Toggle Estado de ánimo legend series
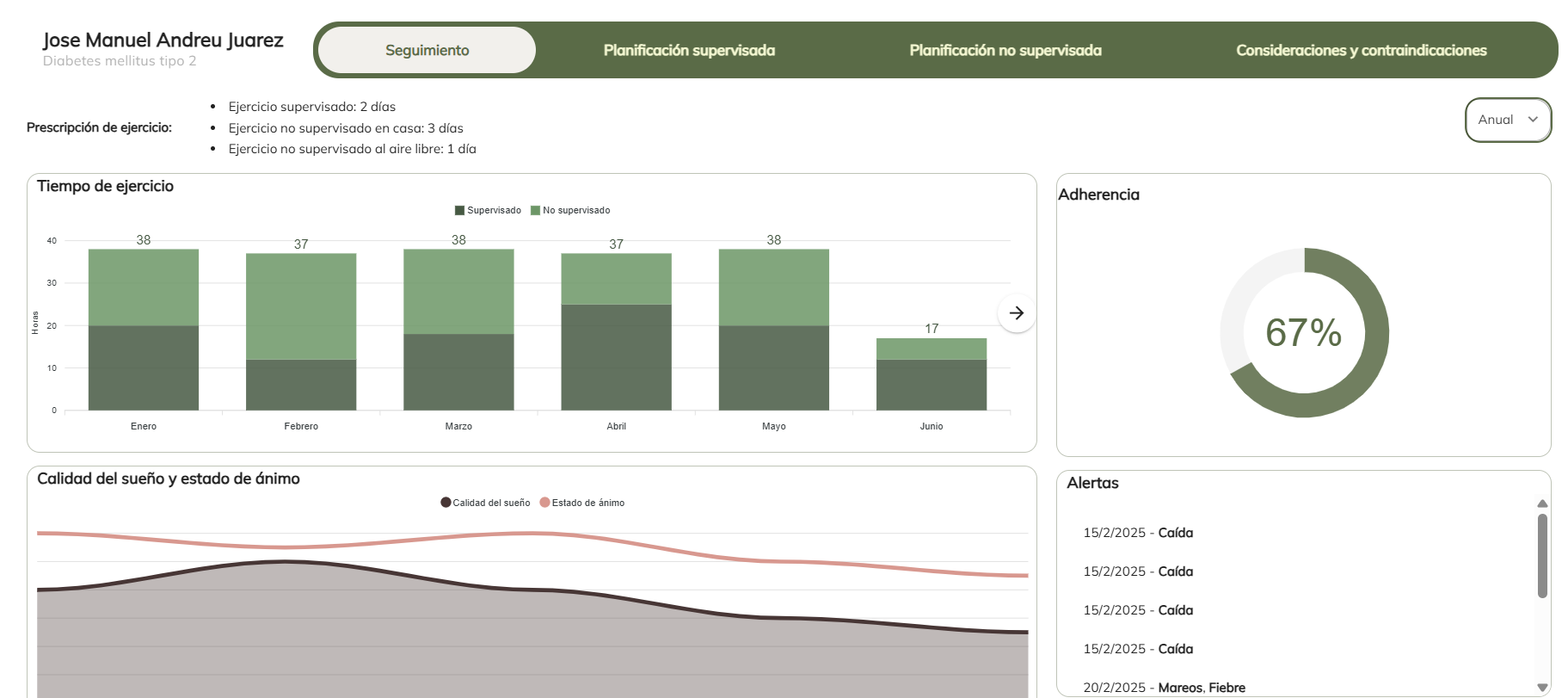Viewport: 1568px width, 698px height. pos(582,503)
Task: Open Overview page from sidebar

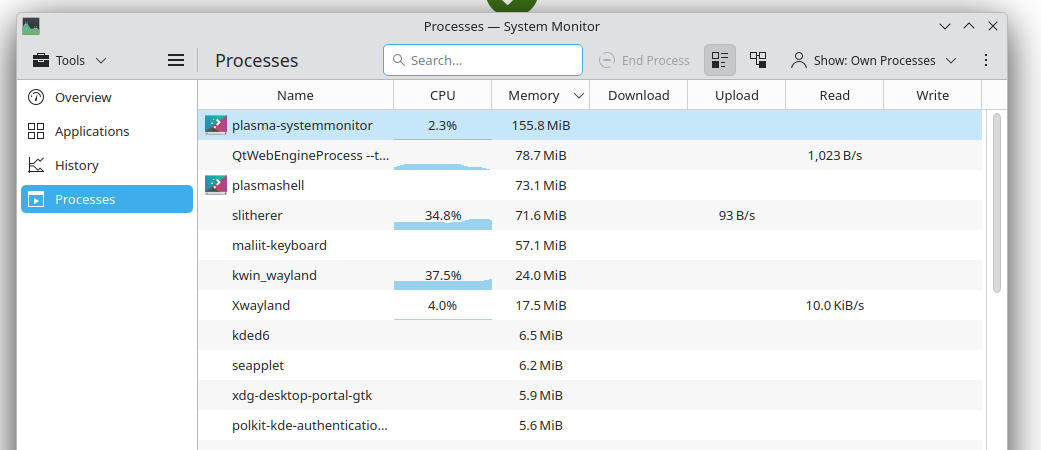Action: (83, 97)
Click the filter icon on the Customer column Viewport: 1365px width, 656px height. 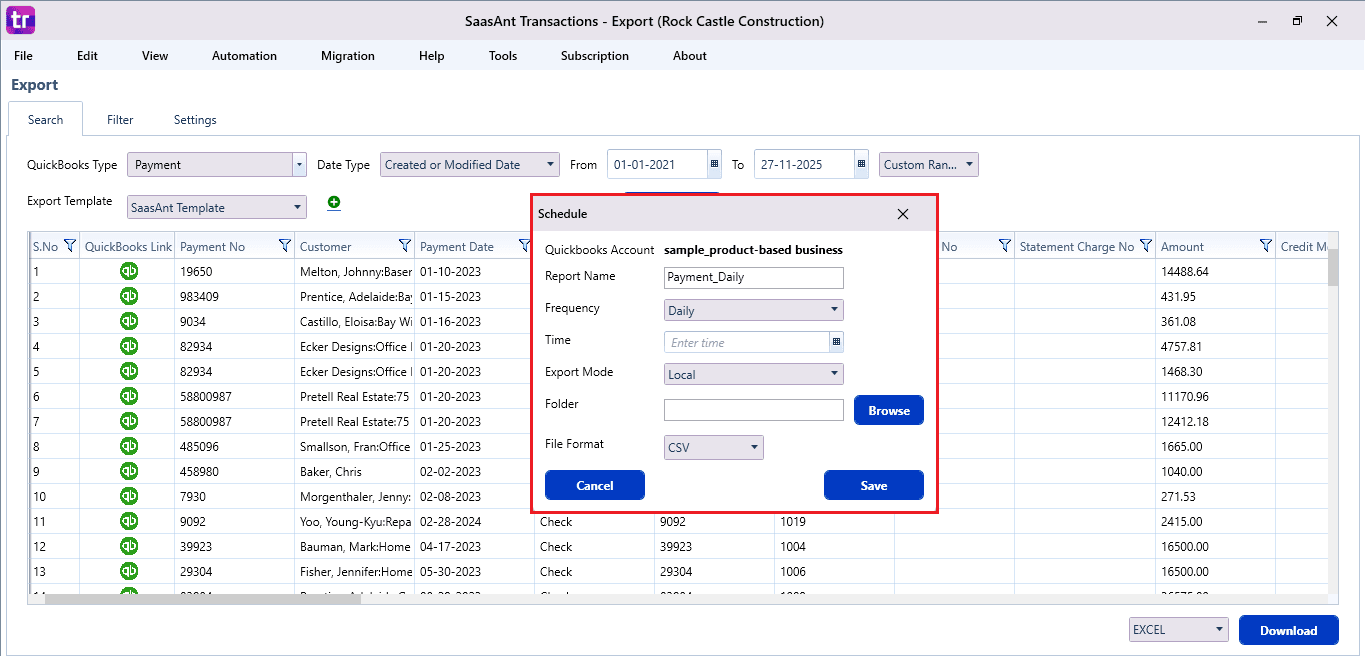pos(404,245)
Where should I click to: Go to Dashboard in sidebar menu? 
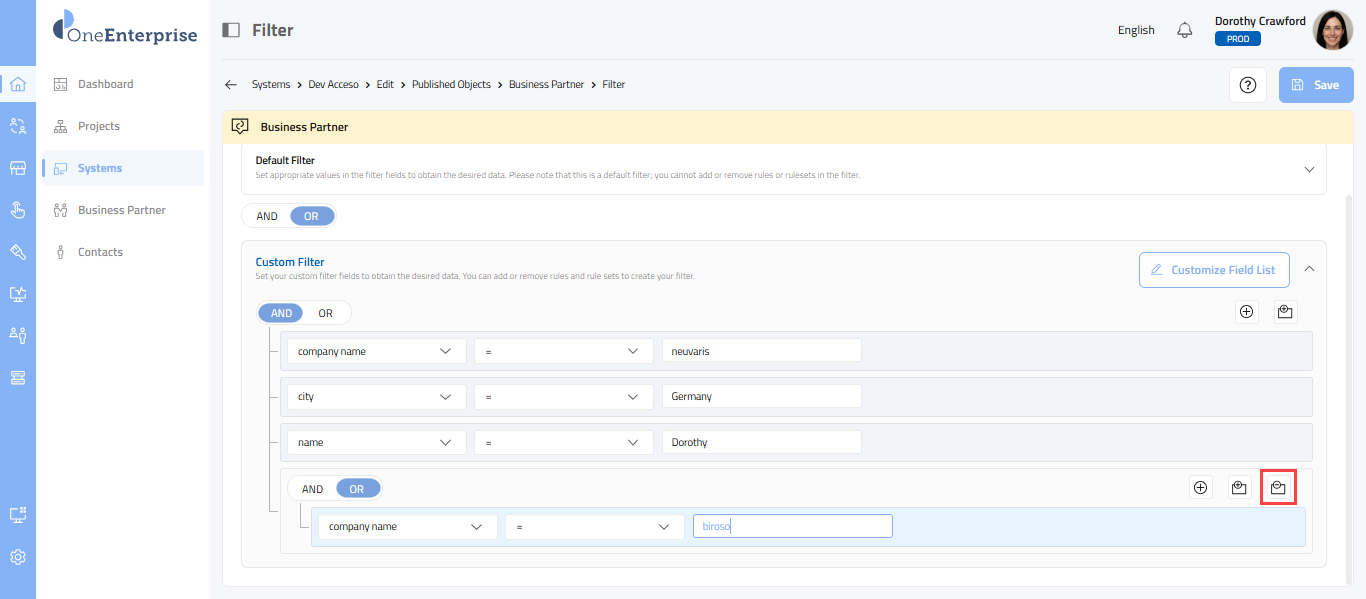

##############################

Task instructions:
Pick out each line of the data that contains the string "sidebar", and copy those lines unchanged.

Task result:
Task: Open Overview page from sidebar
Where should I click to: Go to Dashboard in sidebar menu? 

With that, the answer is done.